Actions to take:
1. Please answer these questions about the blog post on entrepreneurs, one line each:
(a) Which two research firms does the post say many entrepreneurs rely on for market sizing?
(b) How large does the post say the travel industry is annually?
(c) According to the post, what are the two reasons it is easier to grow with a fast-growing market?
2. Continue the blog post on entrepreneurs after its last line, adding further features of a picture that "looks good."

Excerpt to read:

══════════

Wannabe Entrepreneurs, does the picture look good?

I was reading a post on a friend’s blog (http://iterativepath.wordpress.com/) about the mind set of an entrepreneur and realized that what he was pointing at as arguments not to start a business was partially flawed. I agree with the fact that if we could get all the data the analyze a venture’s success in advance, most of the time we wouldn’t start those businesses but the flaw in the argument resides in the fact that most of the time, those analysis are close to impossible to make. Sensitivity on Pricing based on what evidence? your product is not even sold yet. Of course you could survey a few potential customers and get an idea, but until you start getting money in your bank account, you have no real proof that your ricing is the right one. Your market sizing is similar in that a lot of entrepreneur will rely on a Gartner research, or on Forrester research to get those big billions of dollars market, but knowing in advance who your perfect customer is, and predict how well you are going to be able to sell them is clearly an illusion. What I’m saying here is that the art of forecasting and sizing stays an art, and their is very rarely hard proof that you forecasts are right or wrong. As a consequence, entrepreneurs won’t decide to start a business based on evidence that it cannot work, but more relying on the fact that the picture “looks good” when gathering as much data as possible.

So what is a picture that “looks good”?
A big market: clearly the bigger the market the easiest it will be to find some place for your venture. just a matter of sheer size.. The Travel industry for example is over $300B dollars annually. It could be considered easier to make $50M to $100M in a market of that size than in a $200M market.
A fast growing market: It’s easier to grow with a market than inside a market. Their is less competition for market share and the demand is growing which helps keeping prices high and preserve margins.

══════════

Provided material:
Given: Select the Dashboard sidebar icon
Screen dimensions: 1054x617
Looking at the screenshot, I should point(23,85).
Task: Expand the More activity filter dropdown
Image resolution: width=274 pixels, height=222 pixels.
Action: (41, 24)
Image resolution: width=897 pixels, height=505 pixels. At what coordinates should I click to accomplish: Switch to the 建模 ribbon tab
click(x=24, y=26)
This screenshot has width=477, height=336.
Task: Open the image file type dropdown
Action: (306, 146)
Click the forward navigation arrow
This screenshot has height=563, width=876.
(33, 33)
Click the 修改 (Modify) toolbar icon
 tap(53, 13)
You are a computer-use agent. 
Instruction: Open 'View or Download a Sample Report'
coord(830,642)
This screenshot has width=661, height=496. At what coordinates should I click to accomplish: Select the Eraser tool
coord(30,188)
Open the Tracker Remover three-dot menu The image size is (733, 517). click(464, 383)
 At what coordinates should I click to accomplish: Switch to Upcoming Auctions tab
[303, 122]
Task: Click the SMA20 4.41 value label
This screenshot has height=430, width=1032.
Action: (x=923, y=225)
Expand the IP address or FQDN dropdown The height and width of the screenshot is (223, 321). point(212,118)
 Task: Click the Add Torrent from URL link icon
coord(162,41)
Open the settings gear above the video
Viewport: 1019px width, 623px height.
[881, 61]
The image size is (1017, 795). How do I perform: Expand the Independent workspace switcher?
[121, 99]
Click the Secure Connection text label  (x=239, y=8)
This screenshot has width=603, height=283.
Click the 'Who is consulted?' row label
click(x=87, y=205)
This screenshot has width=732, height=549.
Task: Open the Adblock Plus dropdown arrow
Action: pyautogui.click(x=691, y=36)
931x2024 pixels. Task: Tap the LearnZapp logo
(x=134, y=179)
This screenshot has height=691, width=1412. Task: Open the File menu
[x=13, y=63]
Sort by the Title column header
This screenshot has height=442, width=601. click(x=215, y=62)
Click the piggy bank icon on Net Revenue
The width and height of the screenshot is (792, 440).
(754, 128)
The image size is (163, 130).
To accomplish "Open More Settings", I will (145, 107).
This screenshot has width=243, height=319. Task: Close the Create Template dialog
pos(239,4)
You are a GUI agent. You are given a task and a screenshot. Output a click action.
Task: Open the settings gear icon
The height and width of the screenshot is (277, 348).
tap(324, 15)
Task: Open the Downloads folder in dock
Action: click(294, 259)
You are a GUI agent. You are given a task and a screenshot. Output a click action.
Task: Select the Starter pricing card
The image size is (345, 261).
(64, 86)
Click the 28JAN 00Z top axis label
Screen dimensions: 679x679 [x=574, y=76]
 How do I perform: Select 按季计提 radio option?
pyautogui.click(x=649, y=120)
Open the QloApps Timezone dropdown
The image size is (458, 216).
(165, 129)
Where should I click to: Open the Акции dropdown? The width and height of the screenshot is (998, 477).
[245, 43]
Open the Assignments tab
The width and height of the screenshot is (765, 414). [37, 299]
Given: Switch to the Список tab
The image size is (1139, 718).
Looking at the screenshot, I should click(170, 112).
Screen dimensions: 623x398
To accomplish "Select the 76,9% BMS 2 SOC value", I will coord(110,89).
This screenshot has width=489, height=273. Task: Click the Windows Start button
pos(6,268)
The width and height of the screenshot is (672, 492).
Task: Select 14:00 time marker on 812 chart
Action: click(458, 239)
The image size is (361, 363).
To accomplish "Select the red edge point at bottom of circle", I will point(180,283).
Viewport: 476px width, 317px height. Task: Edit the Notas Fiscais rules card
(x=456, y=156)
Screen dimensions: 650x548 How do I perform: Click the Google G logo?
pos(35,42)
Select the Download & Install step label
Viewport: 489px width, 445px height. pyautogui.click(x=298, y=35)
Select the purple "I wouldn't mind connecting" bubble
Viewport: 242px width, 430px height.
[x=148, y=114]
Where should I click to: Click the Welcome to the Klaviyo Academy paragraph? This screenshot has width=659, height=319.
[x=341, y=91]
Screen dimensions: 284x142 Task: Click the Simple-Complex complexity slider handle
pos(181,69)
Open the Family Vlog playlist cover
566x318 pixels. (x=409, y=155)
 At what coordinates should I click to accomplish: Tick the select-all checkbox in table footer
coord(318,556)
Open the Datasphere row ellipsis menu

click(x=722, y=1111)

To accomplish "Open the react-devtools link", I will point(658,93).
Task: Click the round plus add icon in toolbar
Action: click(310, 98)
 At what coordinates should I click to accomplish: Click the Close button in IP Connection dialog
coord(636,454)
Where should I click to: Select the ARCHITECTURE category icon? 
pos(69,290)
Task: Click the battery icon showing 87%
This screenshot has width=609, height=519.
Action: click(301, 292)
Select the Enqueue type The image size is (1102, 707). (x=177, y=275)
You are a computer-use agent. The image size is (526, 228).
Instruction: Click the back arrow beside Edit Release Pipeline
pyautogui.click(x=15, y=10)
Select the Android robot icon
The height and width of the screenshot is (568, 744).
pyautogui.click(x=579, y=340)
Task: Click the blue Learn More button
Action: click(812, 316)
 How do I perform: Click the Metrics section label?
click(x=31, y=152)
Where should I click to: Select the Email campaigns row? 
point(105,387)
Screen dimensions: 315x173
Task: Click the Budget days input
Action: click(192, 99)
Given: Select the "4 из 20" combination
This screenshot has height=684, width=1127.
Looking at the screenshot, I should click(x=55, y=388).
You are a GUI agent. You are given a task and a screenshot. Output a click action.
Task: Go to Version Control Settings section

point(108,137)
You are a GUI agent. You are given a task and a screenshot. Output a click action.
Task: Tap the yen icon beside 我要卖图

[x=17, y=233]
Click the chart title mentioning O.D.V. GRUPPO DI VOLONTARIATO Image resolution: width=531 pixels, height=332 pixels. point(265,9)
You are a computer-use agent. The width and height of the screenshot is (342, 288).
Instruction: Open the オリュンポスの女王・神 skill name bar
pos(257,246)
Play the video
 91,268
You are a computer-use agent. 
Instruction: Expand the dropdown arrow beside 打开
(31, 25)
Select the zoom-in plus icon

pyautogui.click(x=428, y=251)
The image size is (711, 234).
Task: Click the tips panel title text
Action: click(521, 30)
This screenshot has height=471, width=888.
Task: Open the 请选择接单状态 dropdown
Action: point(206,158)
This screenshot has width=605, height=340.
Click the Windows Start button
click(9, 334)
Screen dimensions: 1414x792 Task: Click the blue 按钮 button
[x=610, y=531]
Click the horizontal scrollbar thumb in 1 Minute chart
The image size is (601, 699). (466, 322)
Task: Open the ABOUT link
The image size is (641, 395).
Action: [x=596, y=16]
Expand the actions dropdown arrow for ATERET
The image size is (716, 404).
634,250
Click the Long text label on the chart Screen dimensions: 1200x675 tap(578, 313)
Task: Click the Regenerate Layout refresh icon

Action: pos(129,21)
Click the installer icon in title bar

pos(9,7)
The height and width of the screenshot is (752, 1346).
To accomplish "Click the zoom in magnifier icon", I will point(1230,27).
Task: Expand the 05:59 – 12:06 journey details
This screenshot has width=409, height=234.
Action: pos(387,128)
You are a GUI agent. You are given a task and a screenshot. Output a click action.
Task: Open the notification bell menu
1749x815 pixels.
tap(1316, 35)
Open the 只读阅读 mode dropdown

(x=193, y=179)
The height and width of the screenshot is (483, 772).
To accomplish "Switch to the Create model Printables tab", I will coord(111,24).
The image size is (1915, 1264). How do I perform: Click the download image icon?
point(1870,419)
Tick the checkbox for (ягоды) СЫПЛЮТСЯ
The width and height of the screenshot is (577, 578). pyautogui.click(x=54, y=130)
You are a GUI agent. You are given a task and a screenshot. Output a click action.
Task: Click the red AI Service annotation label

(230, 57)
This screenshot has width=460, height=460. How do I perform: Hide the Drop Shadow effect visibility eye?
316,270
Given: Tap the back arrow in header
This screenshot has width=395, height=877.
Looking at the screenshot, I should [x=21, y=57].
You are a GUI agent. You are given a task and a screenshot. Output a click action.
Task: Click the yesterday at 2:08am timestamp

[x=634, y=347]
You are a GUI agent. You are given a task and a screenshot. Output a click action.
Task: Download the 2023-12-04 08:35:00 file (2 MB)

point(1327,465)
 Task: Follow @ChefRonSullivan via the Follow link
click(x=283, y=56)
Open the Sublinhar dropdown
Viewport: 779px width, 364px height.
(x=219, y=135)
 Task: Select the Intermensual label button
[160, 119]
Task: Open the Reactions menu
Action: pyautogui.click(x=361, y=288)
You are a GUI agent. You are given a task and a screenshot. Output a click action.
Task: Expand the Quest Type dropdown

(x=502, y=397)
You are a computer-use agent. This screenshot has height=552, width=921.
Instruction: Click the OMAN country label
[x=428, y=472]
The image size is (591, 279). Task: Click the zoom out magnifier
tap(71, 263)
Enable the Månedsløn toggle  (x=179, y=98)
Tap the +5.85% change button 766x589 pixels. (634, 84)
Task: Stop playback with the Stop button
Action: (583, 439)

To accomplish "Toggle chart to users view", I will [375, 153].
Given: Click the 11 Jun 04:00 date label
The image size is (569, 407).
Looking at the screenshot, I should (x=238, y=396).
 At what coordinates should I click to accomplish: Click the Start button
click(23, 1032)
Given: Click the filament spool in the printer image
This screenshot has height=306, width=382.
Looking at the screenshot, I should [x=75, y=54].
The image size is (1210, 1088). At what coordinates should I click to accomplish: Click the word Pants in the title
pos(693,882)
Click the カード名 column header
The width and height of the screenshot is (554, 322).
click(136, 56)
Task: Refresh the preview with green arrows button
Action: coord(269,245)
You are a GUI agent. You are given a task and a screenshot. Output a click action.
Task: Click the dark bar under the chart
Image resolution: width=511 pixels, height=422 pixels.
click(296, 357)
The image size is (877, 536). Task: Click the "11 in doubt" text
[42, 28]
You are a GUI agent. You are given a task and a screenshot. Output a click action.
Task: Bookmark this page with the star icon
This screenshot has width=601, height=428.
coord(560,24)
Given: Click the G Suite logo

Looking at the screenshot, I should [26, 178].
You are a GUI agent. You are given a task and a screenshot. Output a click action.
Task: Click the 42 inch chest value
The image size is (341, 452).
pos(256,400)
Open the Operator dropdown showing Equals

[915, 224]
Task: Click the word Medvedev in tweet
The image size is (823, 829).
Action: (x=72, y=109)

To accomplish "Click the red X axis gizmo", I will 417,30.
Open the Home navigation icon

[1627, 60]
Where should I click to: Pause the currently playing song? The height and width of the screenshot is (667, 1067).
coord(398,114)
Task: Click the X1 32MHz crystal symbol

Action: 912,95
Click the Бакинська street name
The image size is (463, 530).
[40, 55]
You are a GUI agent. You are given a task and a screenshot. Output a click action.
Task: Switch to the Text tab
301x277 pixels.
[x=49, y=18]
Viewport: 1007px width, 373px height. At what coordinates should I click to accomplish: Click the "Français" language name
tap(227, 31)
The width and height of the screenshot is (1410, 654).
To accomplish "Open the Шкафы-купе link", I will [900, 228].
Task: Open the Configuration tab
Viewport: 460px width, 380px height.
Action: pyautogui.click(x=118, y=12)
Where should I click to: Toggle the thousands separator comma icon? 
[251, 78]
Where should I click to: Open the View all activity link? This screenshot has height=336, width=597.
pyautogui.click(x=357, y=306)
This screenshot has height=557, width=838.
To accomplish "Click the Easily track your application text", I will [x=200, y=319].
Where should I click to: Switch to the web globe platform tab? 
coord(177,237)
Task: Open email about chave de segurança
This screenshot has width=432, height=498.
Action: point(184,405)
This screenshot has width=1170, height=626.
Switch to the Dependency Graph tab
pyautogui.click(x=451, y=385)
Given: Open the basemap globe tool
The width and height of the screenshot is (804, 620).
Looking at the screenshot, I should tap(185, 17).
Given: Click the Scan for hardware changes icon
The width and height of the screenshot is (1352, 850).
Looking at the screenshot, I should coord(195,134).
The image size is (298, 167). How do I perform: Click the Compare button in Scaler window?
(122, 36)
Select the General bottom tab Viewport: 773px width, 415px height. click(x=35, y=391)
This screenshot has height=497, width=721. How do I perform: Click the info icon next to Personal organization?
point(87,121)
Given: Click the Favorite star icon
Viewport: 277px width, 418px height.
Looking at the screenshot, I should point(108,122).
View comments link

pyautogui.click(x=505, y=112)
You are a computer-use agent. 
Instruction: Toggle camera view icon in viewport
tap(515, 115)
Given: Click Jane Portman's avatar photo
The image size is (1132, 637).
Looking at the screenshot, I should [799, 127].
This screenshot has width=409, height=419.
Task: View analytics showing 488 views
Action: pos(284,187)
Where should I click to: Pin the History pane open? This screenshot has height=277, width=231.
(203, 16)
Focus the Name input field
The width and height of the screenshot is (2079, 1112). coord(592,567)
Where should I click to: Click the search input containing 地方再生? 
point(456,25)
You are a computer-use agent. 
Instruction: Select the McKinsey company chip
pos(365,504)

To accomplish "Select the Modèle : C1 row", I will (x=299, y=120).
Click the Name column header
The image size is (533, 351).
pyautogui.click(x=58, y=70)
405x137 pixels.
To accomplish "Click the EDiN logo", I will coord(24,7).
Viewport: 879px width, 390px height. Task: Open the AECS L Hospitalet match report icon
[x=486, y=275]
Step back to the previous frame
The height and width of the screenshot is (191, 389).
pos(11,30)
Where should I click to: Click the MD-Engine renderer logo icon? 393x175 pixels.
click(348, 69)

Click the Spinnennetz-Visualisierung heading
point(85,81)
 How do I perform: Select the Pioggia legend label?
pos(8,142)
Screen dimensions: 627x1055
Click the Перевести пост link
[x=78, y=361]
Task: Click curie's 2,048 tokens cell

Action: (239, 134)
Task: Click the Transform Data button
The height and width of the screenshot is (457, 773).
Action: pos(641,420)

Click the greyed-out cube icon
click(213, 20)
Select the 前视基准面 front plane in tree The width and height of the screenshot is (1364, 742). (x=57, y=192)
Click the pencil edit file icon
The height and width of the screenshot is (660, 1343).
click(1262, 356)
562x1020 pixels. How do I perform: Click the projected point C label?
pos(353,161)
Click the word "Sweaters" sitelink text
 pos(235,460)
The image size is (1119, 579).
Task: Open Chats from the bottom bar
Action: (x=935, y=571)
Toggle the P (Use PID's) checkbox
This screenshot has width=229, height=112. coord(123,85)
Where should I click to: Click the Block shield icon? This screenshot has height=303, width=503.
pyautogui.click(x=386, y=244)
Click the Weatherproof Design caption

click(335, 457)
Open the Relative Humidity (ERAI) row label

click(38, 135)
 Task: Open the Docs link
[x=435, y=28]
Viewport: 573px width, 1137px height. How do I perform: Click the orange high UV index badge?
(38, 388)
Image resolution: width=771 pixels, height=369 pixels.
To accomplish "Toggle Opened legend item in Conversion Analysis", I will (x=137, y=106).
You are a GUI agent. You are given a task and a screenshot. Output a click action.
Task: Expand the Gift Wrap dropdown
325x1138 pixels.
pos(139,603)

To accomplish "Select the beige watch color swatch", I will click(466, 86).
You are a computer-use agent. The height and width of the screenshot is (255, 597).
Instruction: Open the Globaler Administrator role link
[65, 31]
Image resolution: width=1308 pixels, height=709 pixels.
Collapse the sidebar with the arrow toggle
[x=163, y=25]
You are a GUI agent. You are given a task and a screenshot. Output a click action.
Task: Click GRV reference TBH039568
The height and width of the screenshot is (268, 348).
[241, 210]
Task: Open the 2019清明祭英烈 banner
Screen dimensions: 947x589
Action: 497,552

══════════

Task results:
1.
(a) Gartner and Forrester.
(b) Over $300B.
(c) There is less competition for market share, and the growing demand helps keep prices high and preserve margins.

2.
A real problem: That would be the key to a successful business.. Solving a problem that is painful, costly, visible, well known.. It’s even better if it’s a direct problem for you customer. Costly server and datacenter maintenance have pushed companies to use SaaS (Software as a Service) solutions. It was a direct cost (high cost I should say) reduction. On the other end, global warming has an indirect effect on people, and the immediate value of solving that problem is harder to defend in the short term. Who is the most impacted today by global warming? That’s who should be targeted by company that have solutions (if any) to solve the problem. A consequence of the real problem is that customers would be willing to pay for it. to many product (especially on the web) think they cannot charge and that it will bring more traffic if they don’t. This might be true but I would rather have 1 customers that pay me $1, than 10 customers that don’t pay me at all.. both could be used in a pricing strategy though!
A cheaper, faster, better solution: It’s often the case that the problem you are solving already has a solution, albeit a bad one. Switching costs are often a big forgotten component of many wannabe entrepreneurs and status quo has a very powerful force. The venture should have a cheaper product (to compensate the switching cost), it should be faster if a matter of performance is implied (although it could be faster to deploy… ie SaaS), and better. Better does not necessarily mean more features, more integration, etc.. but could be better suited for need. Why is it that Barracuda antiSpam solutions when they came out were so successful with a product that was clearly not as efficient as a Sophos PMX and Open Source alternatives? it was easy to install, easy to upgrade, was cheap and replaceable, and was doing an “OK” job. It’s was better for many companies where spam was an issue but not a tremendous one.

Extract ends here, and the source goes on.